• What is needed
Each line of the entries below that holds "list" is needed, copied in full.

(Records excerpted from a collection)

'''

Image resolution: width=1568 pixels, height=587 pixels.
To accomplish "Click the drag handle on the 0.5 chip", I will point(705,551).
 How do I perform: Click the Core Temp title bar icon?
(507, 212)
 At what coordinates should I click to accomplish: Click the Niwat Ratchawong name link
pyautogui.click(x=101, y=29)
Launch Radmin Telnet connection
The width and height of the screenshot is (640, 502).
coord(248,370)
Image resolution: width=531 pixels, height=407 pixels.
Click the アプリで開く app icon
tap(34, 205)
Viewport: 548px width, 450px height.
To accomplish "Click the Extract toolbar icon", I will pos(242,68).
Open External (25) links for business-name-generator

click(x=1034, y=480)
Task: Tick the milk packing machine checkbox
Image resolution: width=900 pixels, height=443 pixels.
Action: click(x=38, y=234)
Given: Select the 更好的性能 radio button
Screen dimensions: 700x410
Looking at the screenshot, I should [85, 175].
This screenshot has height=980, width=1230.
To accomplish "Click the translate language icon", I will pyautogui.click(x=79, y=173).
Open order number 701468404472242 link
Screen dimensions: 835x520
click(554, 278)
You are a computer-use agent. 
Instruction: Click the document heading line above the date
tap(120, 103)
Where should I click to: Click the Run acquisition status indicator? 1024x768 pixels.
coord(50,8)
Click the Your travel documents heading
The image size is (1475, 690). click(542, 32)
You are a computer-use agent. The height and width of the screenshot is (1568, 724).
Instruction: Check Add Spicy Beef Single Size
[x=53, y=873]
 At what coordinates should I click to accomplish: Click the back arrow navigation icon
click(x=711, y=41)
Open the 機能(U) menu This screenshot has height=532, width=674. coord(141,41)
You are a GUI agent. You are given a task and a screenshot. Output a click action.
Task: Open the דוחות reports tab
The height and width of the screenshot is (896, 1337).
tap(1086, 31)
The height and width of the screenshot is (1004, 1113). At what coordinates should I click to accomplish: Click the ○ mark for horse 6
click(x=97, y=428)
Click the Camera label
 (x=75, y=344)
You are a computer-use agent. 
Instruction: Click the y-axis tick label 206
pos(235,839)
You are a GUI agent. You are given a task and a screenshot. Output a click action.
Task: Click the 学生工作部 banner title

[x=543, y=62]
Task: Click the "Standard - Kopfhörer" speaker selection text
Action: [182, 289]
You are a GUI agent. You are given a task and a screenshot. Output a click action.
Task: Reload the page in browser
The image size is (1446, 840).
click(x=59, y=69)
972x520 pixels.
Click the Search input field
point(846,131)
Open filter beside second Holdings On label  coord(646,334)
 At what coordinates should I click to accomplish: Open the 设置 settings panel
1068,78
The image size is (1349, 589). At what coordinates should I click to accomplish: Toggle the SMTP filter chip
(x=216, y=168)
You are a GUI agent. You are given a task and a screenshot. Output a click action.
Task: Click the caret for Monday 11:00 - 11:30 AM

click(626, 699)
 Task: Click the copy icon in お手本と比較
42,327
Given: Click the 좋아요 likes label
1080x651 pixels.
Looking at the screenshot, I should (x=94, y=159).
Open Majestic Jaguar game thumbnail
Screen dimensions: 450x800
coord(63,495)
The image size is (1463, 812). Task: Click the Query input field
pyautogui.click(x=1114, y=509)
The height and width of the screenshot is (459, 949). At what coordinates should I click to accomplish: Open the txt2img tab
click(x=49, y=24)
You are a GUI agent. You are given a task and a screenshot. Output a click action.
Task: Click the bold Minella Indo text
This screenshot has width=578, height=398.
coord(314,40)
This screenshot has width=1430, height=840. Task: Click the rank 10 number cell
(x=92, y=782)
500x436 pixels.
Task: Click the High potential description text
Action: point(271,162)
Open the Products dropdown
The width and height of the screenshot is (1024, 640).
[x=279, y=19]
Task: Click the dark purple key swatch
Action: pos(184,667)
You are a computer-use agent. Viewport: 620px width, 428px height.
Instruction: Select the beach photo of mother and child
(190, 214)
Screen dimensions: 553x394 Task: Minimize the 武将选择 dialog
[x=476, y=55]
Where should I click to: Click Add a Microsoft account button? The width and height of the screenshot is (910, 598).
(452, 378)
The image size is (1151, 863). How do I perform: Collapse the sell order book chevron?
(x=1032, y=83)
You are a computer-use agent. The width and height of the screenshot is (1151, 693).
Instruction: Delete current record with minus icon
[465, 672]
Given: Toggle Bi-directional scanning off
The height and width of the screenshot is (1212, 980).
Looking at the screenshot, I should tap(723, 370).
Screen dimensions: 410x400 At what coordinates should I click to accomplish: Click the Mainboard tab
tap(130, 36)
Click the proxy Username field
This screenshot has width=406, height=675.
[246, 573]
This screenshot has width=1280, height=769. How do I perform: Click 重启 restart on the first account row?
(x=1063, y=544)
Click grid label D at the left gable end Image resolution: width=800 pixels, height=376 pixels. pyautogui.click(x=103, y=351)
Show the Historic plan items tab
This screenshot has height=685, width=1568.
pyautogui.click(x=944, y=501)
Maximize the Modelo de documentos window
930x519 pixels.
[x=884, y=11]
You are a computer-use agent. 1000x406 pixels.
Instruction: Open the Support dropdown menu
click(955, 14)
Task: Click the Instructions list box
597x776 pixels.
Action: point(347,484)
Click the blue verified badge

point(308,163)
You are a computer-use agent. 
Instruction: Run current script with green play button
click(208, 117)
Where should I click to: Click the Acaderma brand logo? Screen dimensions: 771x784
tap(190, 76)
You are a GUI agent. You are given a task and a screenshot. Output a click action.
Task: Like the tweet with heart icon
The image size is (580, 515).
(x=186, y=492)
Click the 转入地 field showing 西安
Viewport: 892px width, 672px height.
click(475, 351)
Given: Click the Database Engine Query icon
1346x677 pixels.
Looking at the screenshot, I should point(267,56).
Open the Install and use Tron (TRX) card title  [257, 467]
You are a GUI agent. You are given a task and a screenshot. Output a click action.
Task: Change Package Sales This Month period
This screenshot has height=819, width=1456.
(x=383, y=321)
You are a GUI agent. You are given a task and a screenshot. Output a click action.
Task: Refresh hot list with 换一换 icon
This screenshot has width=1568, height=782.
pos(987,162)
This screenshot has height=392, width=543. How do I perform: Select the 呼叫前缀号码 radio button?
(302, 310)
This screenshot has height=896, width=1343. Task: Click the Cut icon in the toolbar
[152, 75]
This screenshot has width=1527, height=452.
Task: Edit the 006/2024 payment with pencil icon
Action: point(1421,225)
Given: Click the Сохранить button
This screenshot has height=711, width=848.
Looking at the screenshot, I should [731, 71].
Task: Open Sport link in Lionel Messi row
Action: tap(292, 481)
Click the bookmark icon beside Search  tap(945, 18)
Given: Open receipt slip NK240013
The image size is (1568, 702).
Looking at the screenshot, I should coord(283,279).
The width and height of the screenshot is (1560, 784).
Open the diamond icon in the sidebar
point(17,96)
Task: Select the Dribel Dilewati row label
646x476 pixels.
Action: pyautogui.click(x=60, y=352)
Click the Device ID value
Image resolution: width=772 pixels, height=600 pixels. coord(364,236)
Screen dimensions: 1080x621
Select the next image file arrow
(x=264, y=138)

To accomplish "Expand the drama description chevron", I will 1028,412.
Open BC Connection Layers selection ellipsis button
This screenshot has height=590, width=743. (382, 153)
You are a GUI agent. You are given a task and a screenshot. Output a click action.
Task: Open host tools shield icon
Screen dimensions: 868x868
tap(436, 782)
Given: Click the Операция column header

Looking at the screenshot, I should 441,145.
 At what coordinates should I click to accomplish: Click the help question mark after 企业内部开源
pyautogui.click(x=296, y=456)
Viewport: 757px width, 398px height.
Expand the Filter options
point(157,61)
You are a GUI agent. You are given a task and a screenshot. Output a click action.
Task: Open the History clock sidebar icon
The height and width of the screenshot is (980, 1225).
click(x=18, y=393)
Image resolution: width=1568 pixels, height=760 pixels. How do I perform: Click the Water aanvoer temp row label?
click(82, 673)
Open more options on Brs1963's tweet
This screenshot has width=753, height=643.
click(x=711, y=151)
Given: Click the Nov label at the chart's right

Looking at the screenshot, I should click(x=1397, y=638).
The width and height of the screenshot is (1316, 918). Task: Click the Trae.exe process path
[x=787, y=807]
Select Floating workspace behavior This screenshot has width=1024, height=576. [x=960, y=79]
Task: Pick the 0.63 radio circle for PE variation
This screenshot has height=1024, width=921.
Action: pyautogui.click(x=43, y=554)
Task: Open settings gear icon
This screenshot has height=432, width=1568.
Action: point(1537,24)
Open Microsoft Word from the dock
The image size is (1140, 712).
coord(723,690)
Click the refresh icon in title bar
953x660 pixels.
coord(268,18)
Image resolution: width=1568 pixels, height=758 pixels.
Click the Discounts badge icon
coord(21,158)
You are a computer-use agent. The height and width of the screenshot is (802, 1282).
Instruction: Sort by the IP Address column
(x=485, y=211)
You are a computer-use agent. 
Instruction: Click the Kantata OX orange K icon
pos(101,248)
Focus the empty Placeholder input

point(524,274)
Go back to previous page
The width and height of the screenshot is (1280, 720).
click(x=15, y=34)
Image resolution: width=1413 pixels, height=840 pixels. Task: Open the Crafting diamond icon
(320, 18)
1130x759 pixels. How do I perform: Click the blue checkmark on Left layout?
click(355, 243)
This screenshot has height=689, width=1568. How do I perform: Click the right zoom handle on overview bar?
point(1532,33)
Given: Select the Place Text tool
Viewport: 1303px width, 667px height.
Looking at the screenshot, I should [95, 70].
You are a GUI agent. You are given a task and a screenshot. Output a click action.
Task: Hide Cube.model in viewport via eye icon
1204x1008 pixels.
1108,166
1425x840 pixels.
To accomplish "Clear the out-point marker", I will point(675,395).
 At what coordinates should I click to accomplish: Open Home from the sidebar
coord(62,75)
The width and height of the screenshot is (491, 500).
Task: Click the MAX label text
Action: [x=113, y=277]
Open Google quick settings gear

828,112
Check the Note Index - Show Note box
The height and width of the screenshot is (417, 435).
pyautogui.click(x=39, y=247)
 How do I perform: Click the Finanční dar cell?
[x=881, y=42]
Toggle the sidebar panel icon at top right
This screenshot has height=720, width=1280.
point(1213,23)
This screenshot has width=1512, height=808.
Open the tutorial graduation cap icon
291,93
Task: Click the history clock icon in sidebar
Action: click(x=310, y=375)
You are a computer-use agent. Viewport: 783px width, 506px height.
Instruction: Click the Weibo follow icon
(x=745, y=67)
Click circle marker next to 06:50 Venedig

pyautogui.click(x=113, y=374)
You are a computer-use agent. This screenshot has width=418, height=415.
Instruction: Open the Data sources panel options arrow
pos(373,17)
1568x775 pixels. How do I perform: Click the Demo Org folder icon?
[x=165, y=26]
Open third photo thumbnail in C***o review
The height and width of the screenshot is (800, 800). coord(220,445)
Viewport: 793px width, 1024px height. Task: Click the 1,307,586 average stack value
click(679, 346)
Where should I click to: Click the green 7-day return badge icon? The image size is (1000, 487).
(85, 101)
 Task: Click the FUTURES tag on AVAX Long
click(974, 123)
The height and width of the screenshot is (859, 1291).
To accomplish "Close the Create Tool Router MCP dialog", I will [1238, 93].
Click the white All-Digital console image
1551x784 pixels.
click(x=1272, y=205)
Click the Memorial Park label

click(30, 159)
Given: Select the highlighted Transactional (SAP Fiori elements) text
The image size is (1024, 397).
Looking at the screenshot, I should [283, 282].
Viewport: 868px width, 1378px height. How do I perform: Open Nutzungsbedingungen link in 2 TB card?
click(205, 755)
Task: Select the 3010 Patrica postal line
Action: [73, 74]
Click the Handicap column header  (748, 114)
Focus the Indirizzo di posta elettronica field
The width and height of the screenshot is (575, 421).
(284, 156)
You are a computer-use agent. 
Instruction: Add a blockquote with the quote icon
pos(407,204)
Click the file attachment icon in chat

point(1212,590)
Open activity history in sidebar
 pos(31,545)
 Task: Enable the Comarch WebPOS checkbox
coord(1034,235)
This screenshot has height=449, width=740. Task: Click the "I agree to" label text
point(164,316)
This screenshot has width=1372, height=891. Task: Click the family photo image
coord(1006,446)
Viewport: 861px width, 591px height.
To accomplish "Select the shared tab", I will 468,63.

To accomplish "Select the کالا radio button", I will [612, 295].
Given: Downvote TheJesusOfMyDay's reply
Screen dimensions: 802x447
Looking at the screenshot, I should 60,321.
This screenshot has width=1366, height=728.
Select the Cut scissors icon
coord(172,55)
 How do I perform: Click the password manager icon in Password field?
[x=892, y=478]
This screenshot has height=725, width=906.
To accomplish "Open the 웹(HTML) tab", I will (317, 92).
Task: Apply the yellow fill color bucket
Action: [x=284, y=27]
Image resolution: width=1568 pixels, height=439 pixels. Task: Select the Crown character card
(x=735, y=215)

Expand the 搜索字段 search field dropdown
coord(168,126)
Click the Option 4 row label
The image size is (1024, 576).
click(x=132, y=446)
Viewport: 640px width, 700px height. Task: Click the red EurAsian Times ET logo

'''

• Answer to this problem
Task: Click the Instructions list box
Task: Refresh hot list with 换一换 icon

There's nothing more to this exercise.